Abstract

Threshold inflation that maximizes long-term growth in an economy is dependent on fiscal deficit (FD) and current account deficit (CAD). Since the existing empirical literature on threshold inflation lacks a robust theoretical framework, the present study considers the theory developed by Dholakia (2020) to estimate threshold inflation that maximizes steady state growth (SSG). Based on an appropriate degree of polynomial for investment rate and capital productivity with a cross-country data set of 58 countries for the period 1995 to 2018, the study broadly confirms higher threshold inflation with higher growth in emerging market economies as compared to the advanced economies. By introducing country-specific intercept and selected slope dummies, the study finds that the threshold inflation for India is around 6 per cent.

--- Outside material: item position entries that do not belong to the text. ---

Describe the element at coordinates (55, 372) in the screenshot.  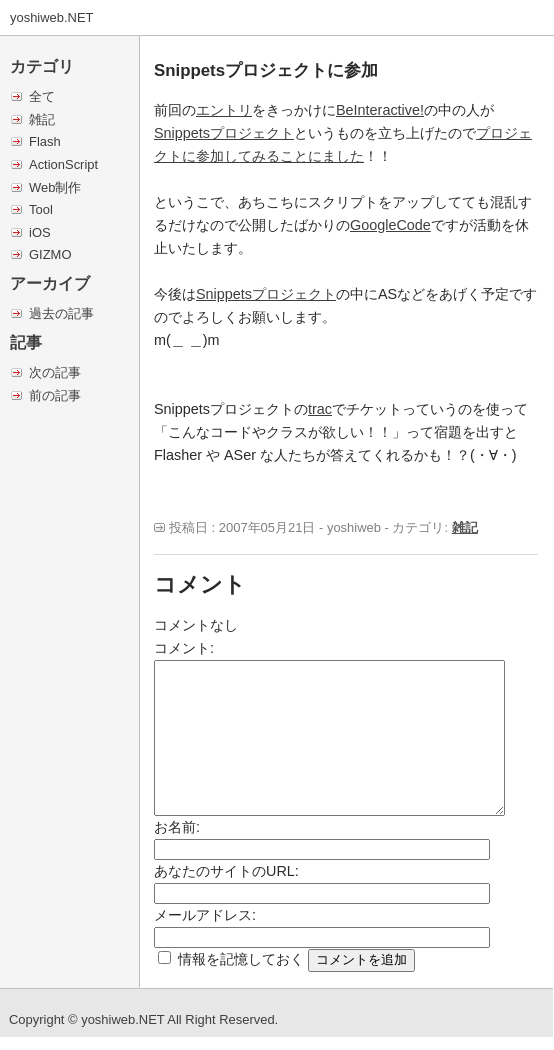
I see `次の記事` at that location.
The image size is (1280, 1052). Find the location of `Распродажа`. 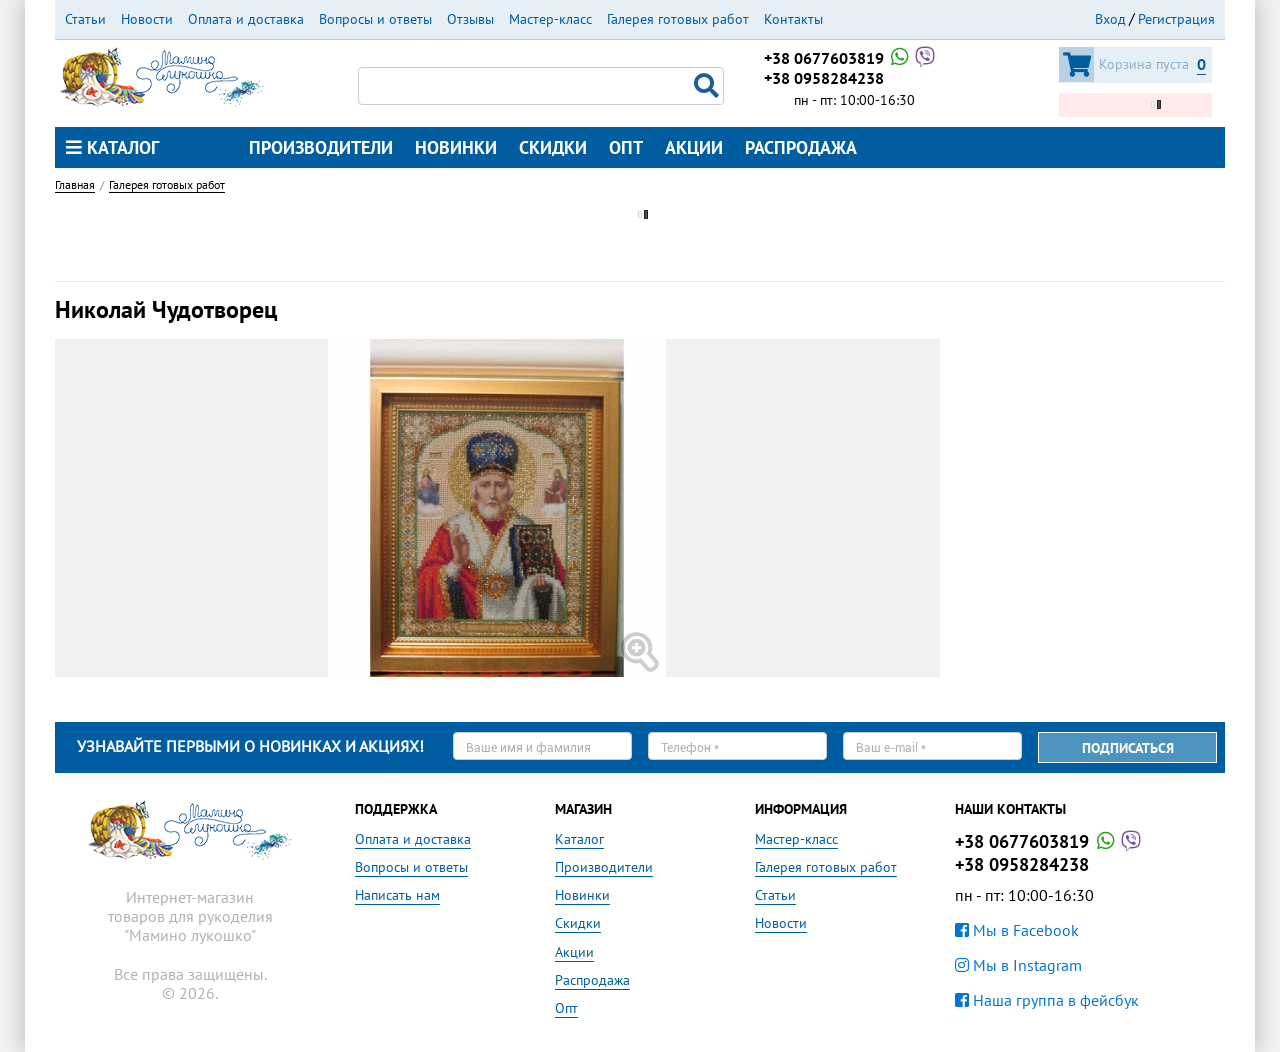

Распродажа is located at coordinates (801, 147).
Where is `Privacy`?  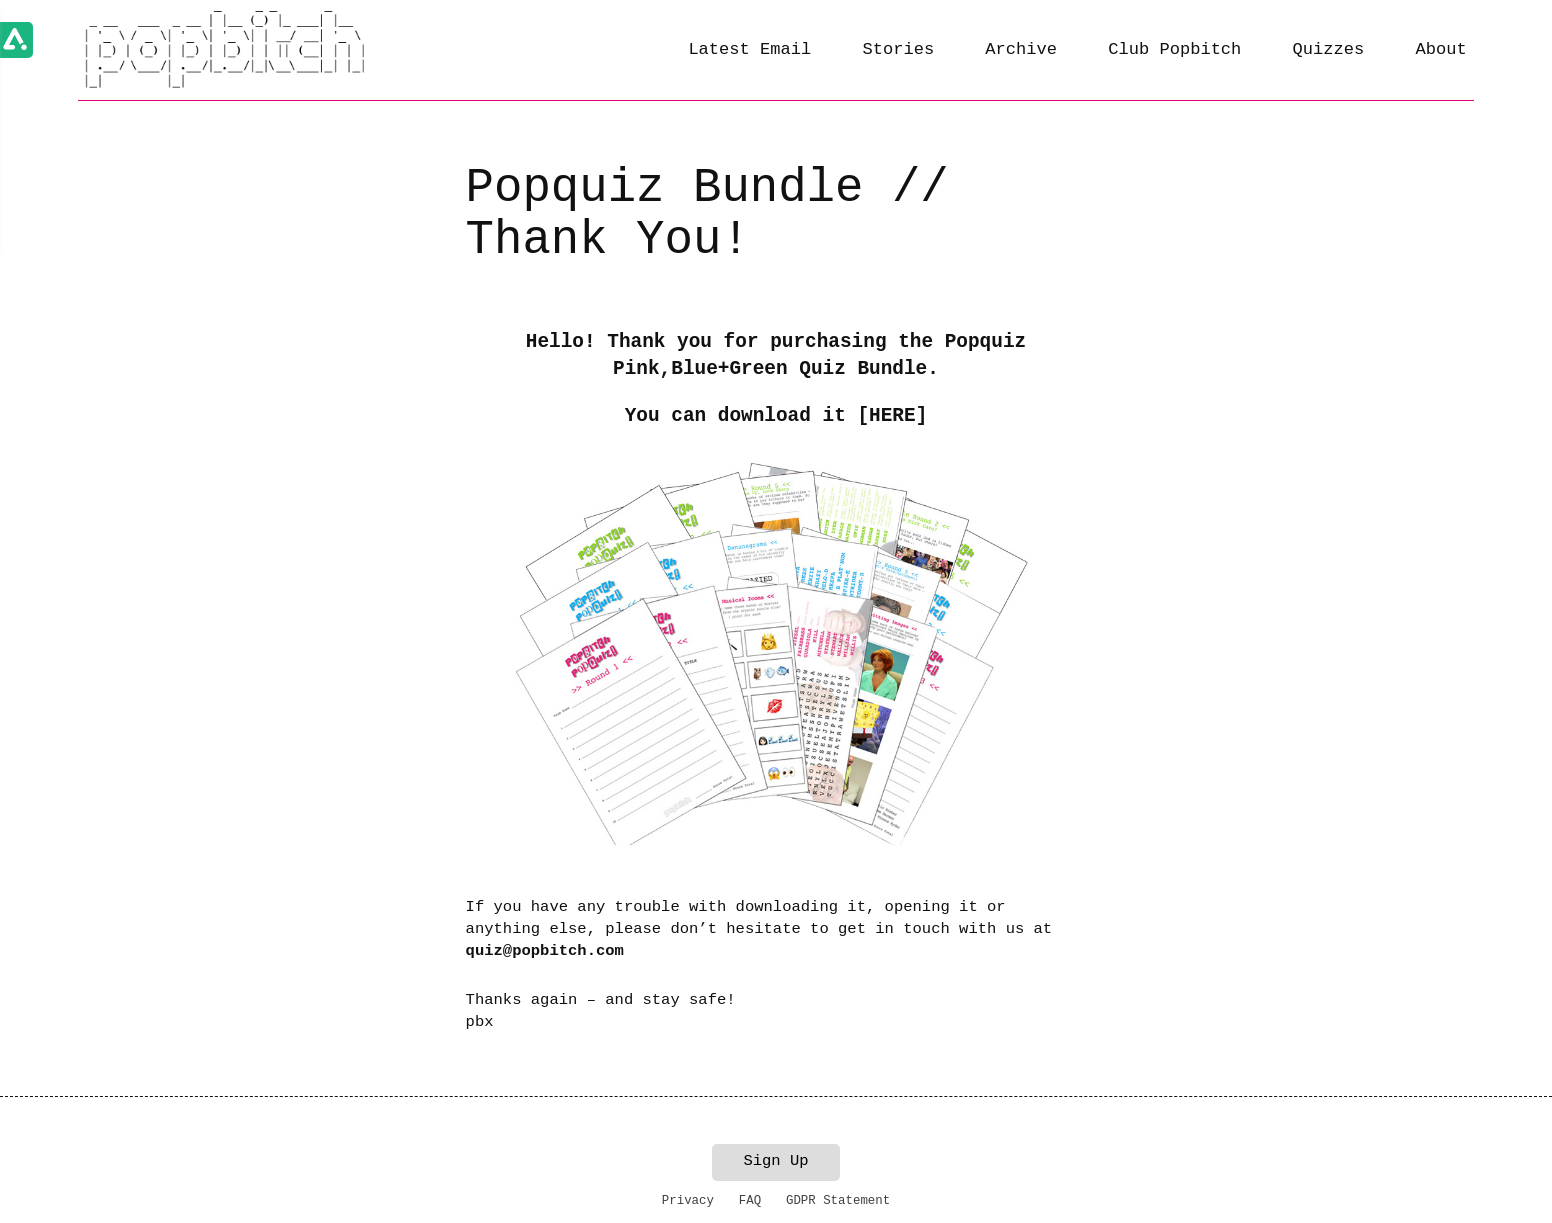 Privacy is located at coordinates (688, 1201).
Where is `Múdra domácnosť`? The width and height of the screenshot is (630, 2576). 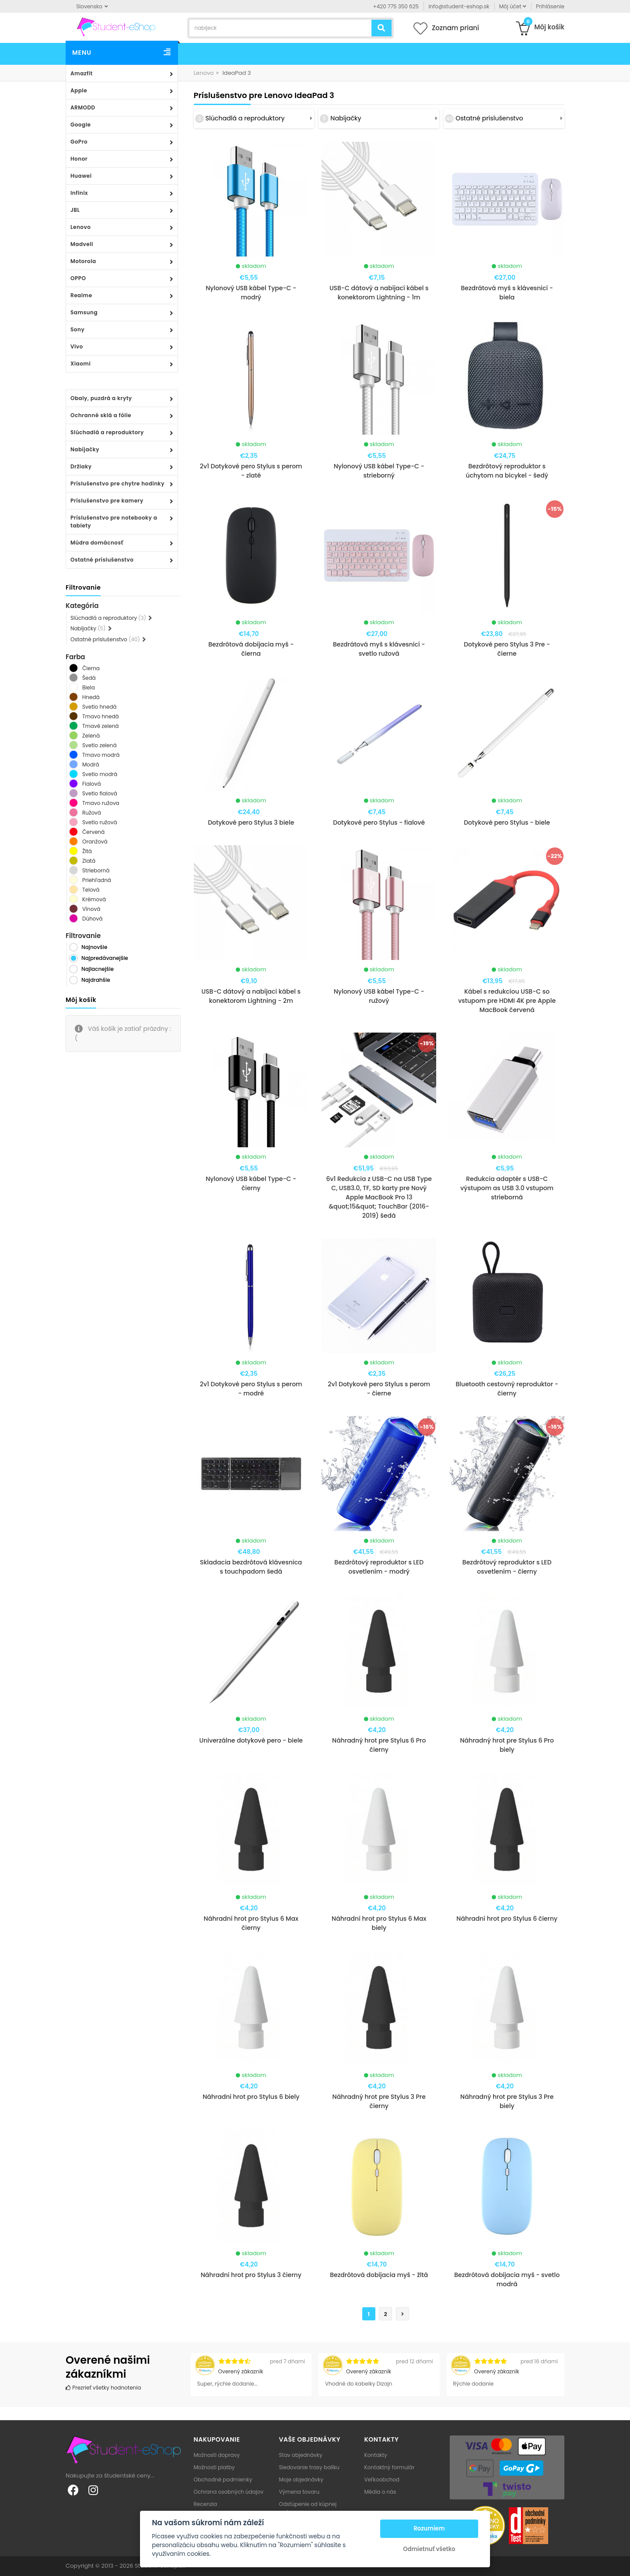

An important finding of the study is that the long run trade-off between inflation and SSG is asymmetric such that a reduction in inflation rate leads to a much smaller gain in the long-term growth when inflation is higher than threshold compared to when inflation is lower and rises towards the threshold level. Also, the threshold inflation and corresponding growth are not unique for a country but depend on the other two parameters – FD/GDP and CAD/GDP. Policymakers may choose to set the inflation target below the threshold level only after considering the costs of sacrificing growth and implied poverty alleviation rate with likely benefits in terms of the distributional and financial stability implications which are not examined in this study.